- _Liste des tâches_
1. Répondez aux questions suivantes d'après le texte sur le tableau de la manne :
(a) Qui a présenté, dans une conférence de l'académie, des observations sur la composition de ce tableau ?
(b) Quel personnage l'artiste a-t-il choisi pour regarder la femme qui allaite sa mère ?
(c) Comment les bras de ce personnage sont-ils disposés ?
2. Reproduisez fidèlement l'extrait du texte sur le tableau de la manne qui débute aux mots « Le Brun montra » et s'achève après les mots « l’intérêt du spectateur. ».
3. Indiquez si chacune des affirmations suivantes concorde avec le texte sur le tableau de la manne. Répondez par oui ou par non, puis citez les mots décisifs du texte :
(a) Toutes les figures du tableau se rapportent à l'action.
(b) La piété filiale inspire de la crainte au vieillard qui en est témoin.
(c) Le vieillard plisse les yeux en regardant la scène.

- _Texte_
■ ■ ■
Nous avons rendu compte des observations faites par le Brun, dans une conférence de l’académie, sur la composition du tableau de la manne donnée aux Israélites dans le désert, par le Poussin. Nous avons promis alors de revenir sur cet ouvrage de l’art, pour montrer, par un bel exemple, comment toutes les figures d’un tableau doivent concourir, par leurs expressions, à l’effet que le peintre veut produire. C’est encore le Brun qui continuera de parler ici ; mais pour le bien entendre, il faut relire ce qui a été dit de la composition & des différent grouppes ; de ce tableau, article Composition, & sur-tout avoir sous les yeux le trait de ce tableau. Planche I.

Le Brun montra que le Poussin a rendu toutes ses figures si propres au sujet, que toutes ont rapport à l’action, & contribuent à faire connoître les maux que le peuple Juif avoit soufferts. Les uns languissent encore, & ne sont pas même instruits de l’assistance miraculeuse qui vient de leur être envoyée ; les autres en éprouvent déjà les effets, & sont partagés par des actions qui, toutes différentes, tendent également à exciter l’intérêt du spectateur.

Ce n’est pas sans dessein que l’artiste a choisi un homme avancé en âge, pour lui faire regarder une femme qui allaite sa mère. Une action de charité si extraordinaire devoit être regardée par un personnage grave ; un tel spectateur la relève encore davantage, parce qu’il est plus capable d’en sentir le prix ; & comme il s’applique à la considérer, il engage ceux qui voyent le tableau, à s’y attacher plus particulièrement à leur tour, & à la mieux apprécier.

On reconnoît aisément dans la figure de cet homme, les sentimens de surprise & d’admiration dont il est pénétré. Ses bras sont retirés & posés contre le corps, parce que, dans les grandes surprises, tous les membres ont coutume de se retirer les uns près des autres, sur-tout quand l’objet qui surprend, n’imprime dans l’esprit qu’un sentiment d’estime & d’admiration, sans aucun mélange de crainte ; car la frayeur trouble les sens, & engage à chercher des secours, & à se défendre contre le péril dont on est menacé. La piété filiale représentée par le Poussin, n’inspire au vieillard qui en est témoin, qu’une admiration facile à reconnoître par l’expression de son visage. Il ouvre les yeux autant qu’il le peut ; on diroit qu’en regardant plus fortement, il espère comprendre davantage la grandeur de l’action dont il est touché, & qu’il force le sens de la vue à toute l’activité dont il est capable, pour mieux sentir ce qu’il ne sauroit trop estimer.
■ ■ ■
- _Données brutes_

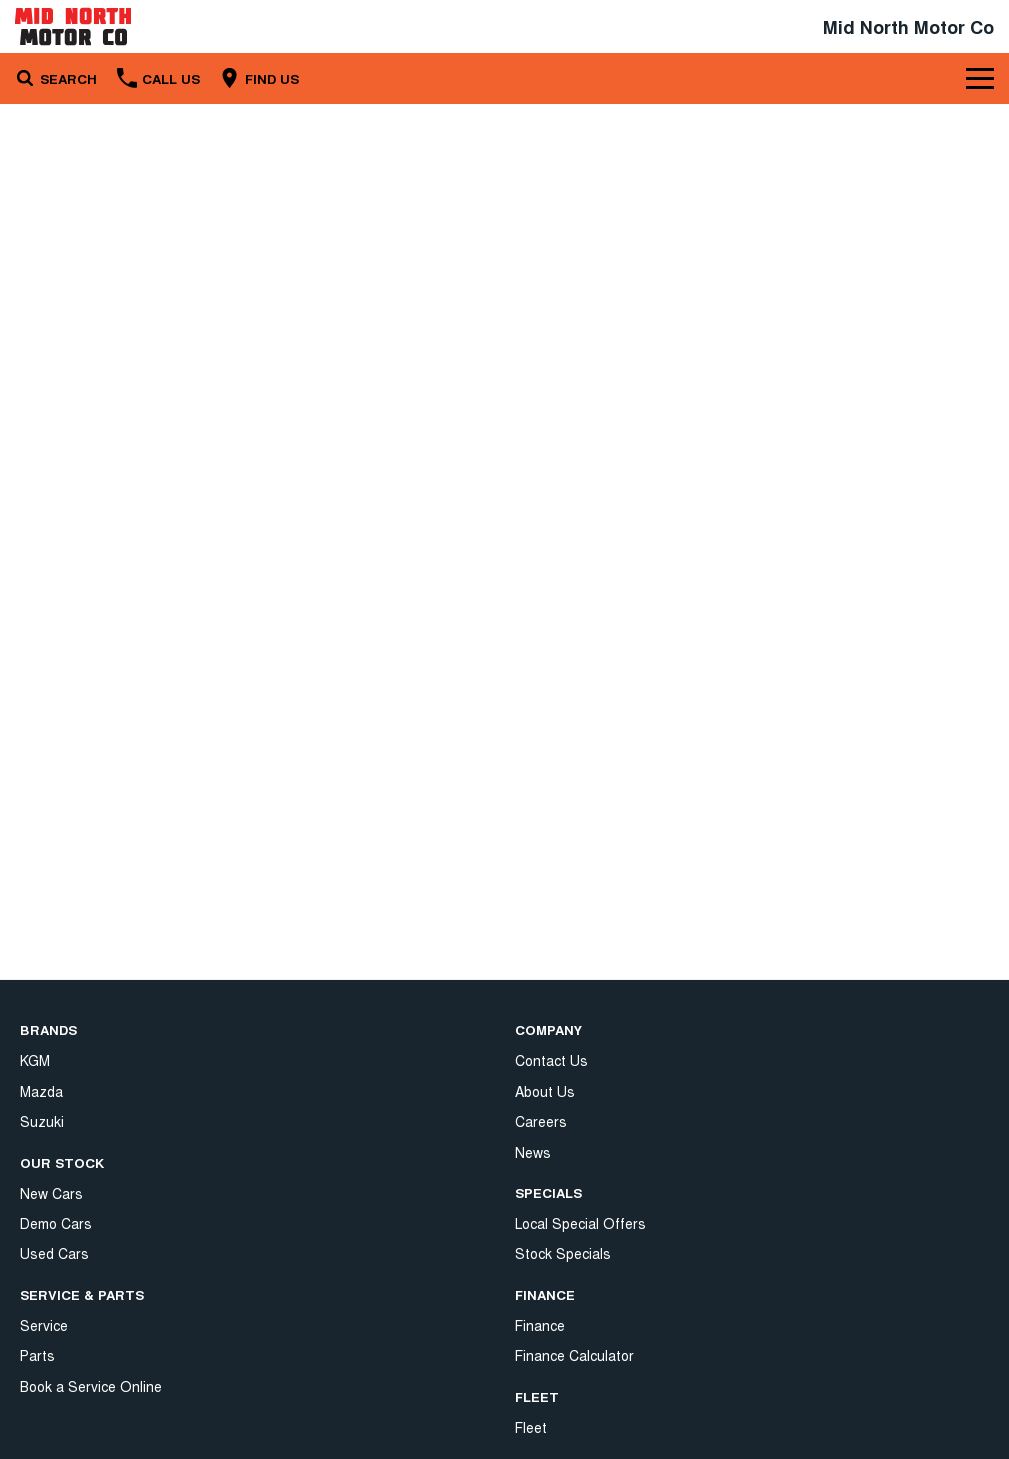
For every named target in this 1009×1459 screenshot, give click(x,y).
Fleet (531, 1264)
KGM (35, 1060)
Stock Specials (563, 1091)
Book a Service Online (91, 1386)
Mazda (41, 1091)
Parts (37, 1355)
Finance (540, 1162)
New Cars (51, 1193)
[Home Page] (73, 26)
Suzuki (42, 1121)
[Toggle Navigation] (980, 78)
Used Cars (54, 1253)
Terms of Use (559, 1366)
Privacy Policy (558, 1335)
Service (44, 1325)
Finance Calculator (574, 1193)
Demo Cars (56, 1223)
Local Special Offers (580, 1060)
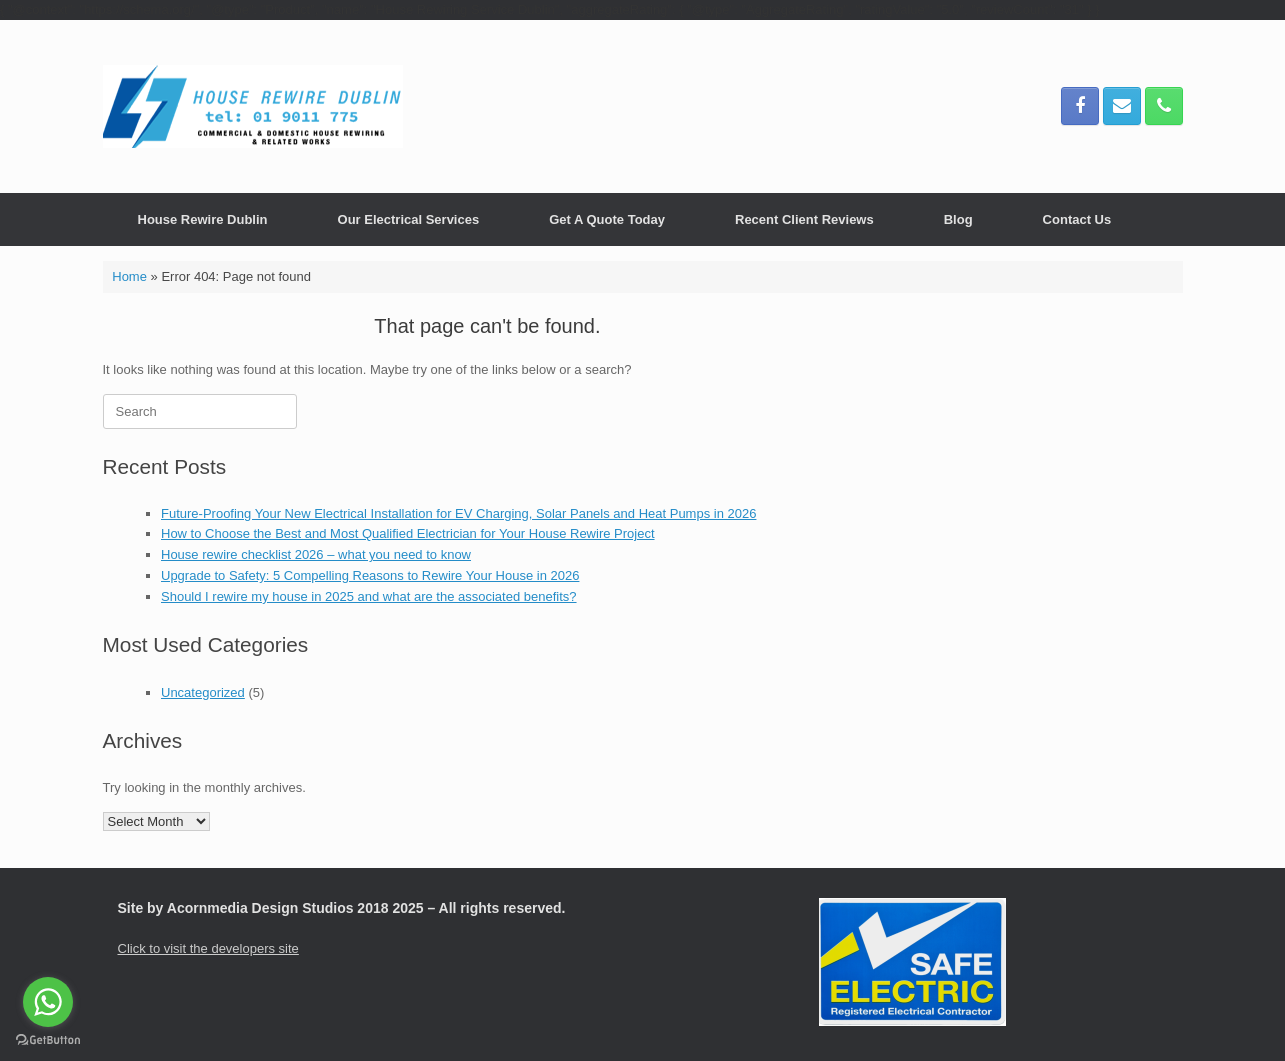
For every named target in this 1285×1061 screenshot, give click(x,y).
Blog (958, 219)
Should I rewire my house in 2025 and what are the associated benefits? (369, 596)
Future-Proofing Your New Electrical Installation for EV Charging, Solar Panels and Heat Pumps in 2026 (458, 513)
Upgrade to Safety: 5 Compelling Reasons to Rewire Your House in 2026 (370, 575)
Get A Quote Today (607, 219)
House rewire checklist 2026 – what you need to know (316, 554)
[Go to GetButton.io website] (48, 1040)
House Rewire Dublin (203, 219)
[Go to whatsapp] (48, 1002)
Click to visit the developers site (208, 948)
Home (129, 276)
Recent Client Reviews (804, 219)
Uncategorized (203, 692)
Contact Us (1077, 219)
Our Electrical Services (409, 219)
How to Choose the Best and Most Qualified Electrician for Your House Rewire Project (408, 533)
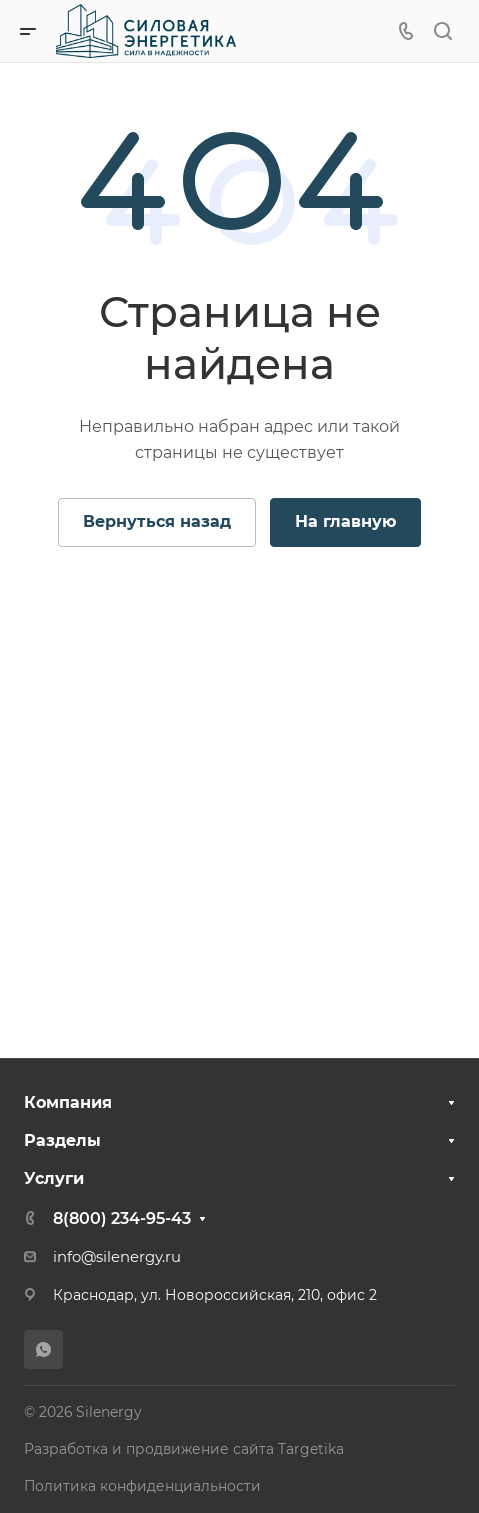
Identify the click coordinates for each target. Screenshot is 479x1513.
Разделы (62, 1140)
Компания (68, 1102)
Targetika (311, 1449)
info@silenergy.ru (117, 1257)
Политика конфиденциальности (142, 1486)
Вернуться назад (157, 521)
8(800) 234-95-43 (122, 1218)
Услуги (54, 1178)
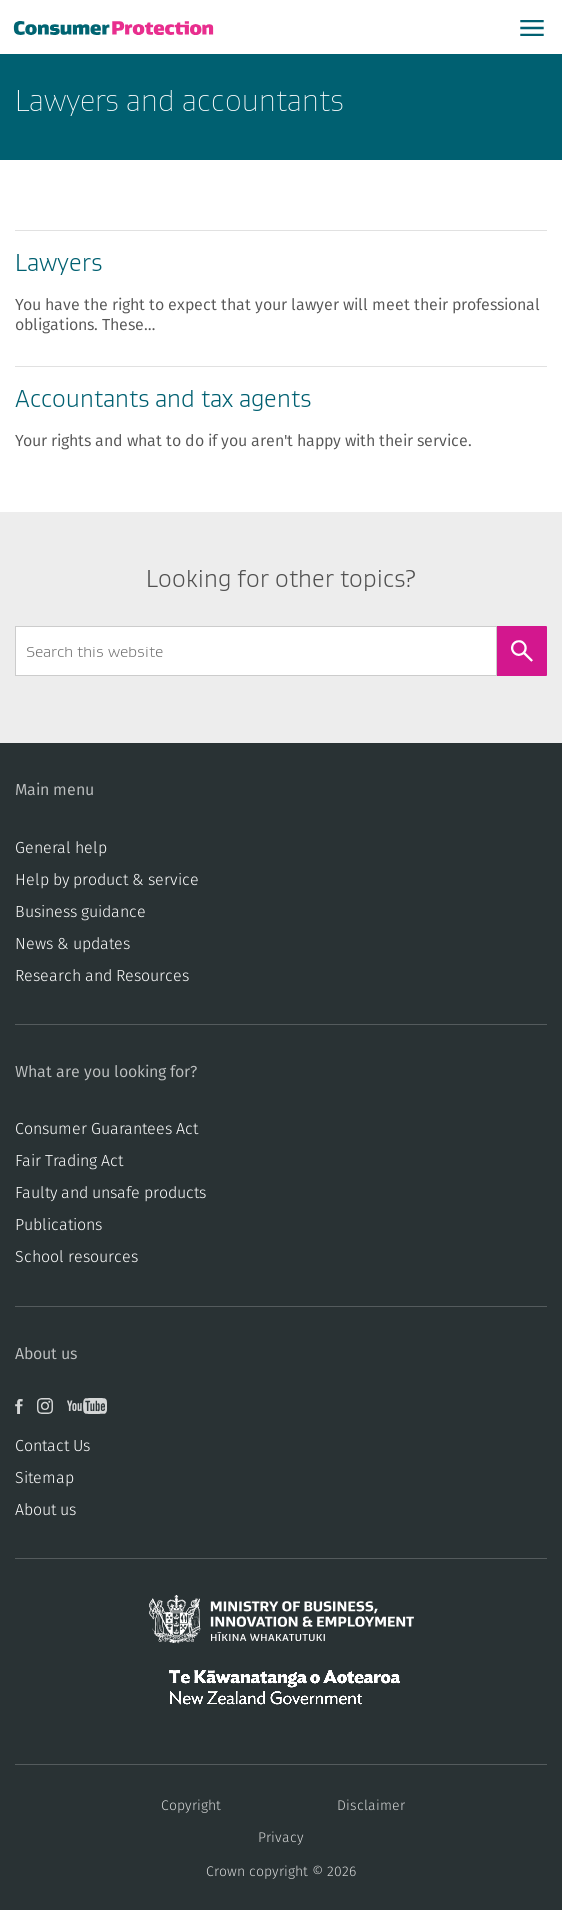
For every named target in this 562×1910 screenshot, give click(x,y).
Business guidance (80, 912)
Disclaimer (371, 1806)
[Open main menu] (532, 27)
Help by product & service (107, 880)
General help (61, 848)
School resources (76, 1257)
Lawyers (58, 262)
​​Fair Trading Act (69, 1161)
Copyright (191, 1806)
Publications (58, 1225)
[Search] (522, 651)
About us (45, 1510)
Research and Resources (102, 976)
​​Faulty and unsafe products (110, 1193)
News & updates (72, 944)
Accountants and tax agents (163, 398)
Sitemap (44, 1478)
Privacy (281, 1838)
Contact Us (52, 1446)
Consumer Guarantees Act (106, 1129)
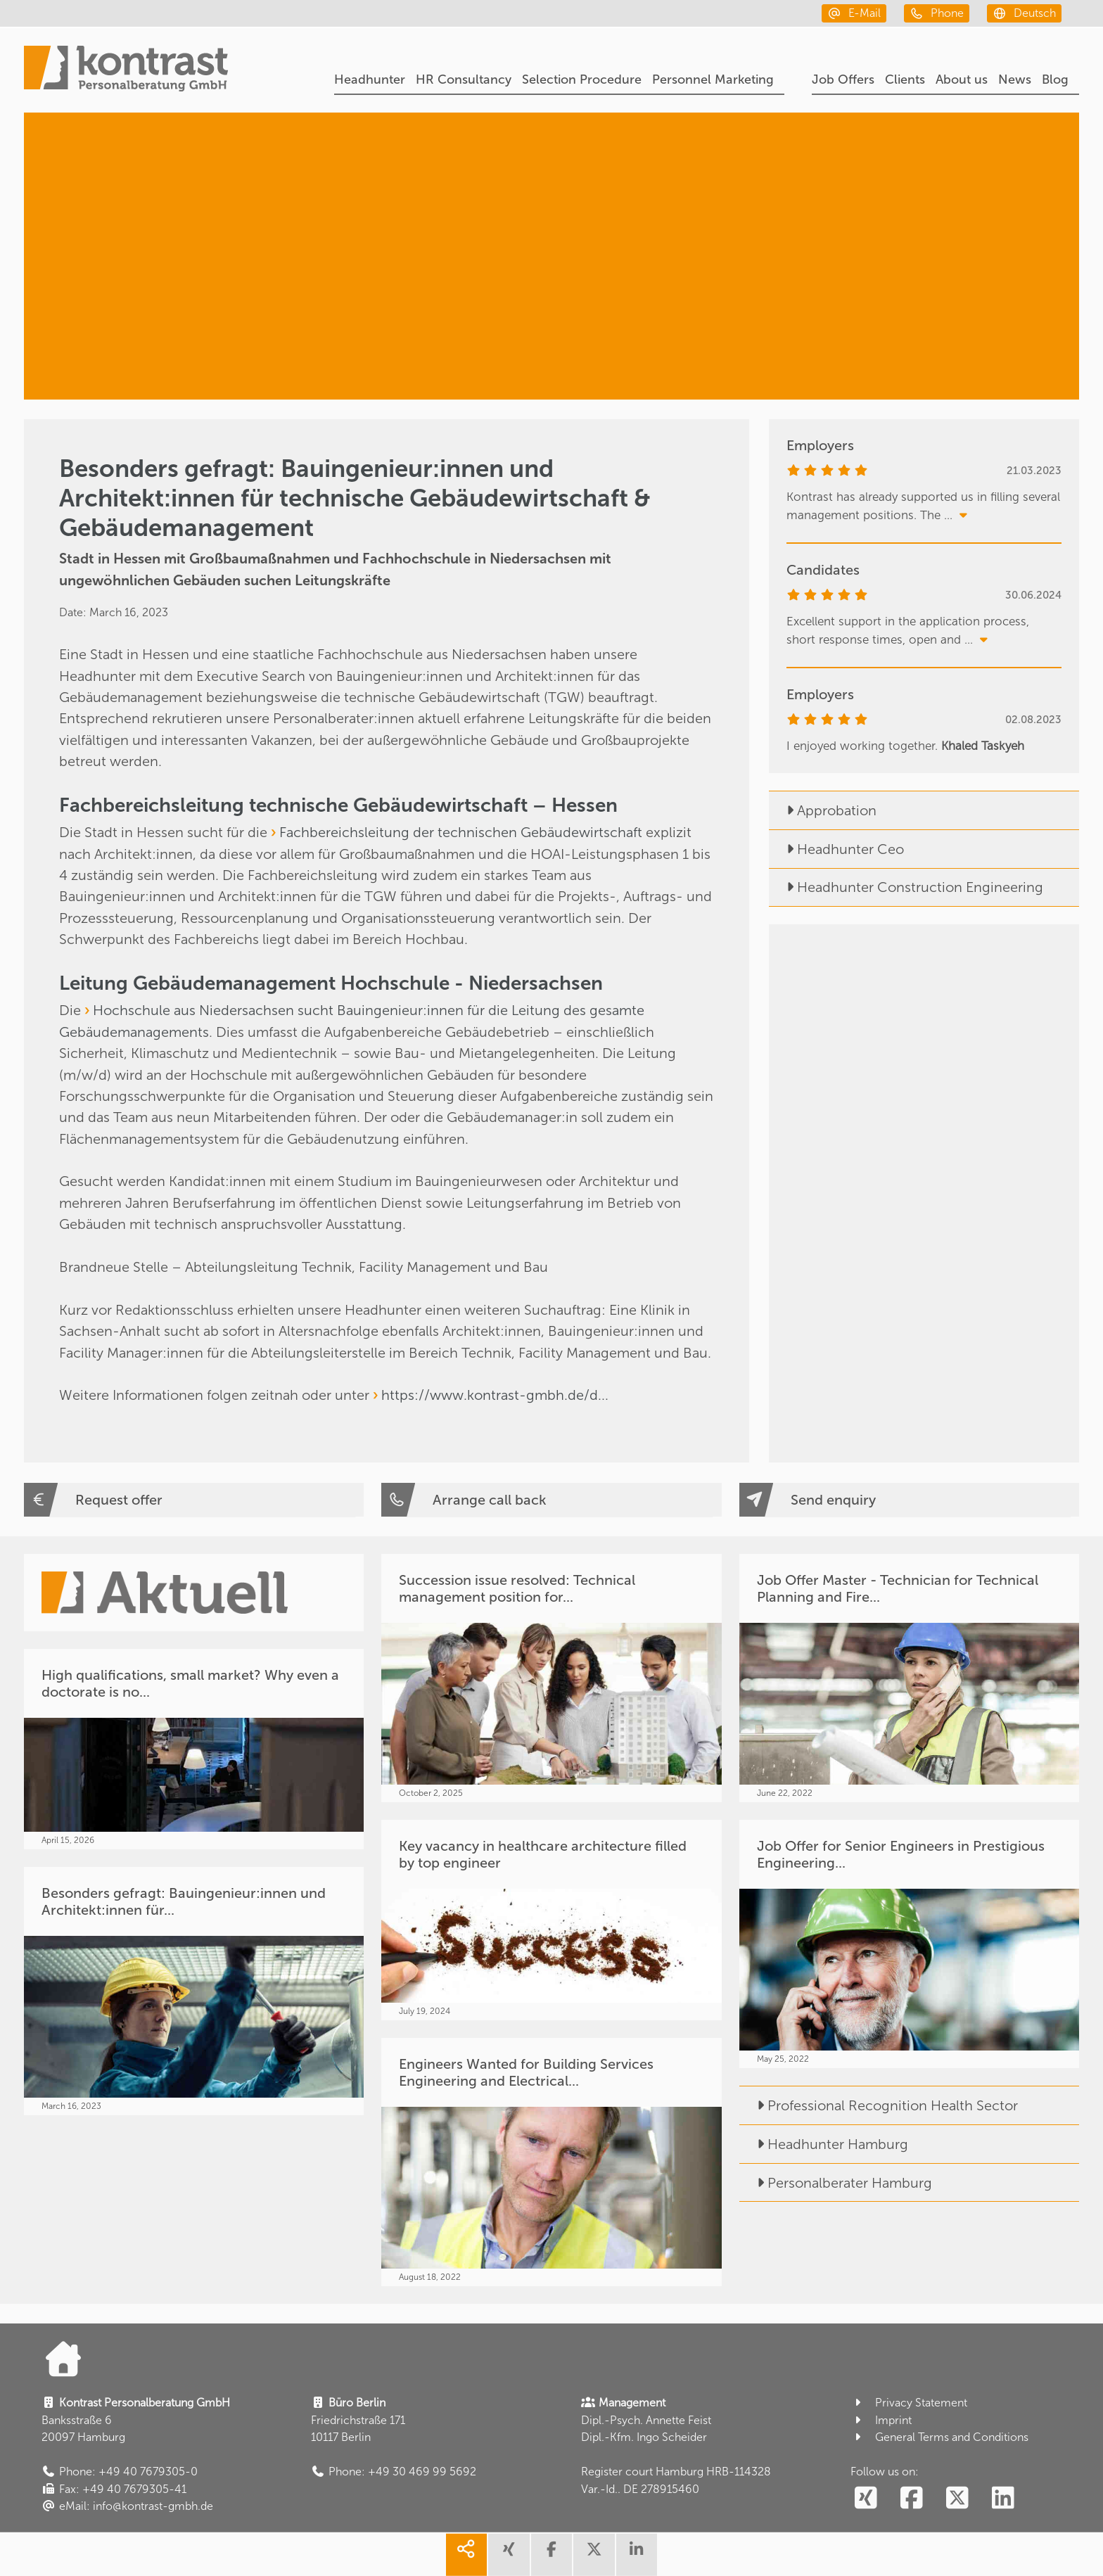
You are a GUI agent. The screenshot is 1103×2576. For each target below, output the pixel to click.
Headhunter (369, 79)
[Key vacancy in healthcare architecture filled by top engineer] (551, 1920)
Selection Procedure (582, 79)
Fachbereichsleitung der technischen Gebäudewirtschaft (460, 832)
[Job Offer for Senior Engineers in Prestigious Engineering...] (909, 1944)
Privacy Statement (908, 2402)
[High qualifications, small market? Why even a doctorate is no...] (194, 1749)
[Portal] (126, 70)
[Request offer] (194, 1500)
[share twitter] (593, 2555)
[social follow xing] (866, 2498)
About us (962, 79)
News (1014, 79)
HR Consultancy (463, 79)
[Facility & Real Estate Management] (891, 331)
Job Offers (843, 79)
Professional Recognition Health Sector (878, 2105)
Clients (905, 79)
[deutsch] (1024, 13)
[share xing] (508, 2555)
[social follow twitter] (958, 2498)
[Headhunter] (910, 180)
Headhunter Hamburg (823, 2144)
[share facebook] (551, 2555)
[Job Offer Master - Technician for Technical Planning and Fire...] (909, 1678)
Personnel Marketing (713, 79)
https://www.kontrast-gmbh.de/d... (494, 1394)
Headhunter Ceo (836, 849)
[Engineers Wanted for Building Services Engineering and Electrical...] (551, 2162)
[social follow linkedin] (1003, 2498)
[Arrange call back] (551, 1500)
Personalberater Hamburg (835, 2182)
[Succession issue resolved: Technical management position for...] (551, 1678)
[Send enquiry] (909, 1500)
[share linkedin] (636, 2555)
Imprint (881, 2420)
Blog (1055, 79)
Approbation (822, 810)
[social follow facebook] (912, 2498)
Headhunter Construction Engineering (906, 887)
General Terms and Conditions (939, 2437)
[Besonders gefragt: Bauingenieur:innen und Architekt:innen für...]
■ ■ ■
- _Réponses ci-dessous_
1.
(a) Le Brun.
(b) Un homme avancé en âge.
(c) Ils sont retirés et posés contre le corps.

2.
Le Brun montra que le Poussin a rendu toutes ses figures si propres au sujet, que toutes ont rapport à l’action, & contribuent à faire connoître les maux que le peuple Juif avoit soufferts. Les uns languissent encore, & ne sont pas même instruits de l’assistance miraculeuse qui vient de leur être envoyée ; les autres en éprouvent déjà les effets, & sont partagés par des actions qui, toutes différentes, tendent également à exciter l’intérêt du spectateur.

3.
(a) Oui : « toutes ont rapport à l’action ».
(b) Non : « n’inspire au vieillard qui en est témoin, qu’une admiration facile à reconnoître par l’expression de son visage ».
(c) Non : « Il ouvre les yeux autant qu’il le peut ».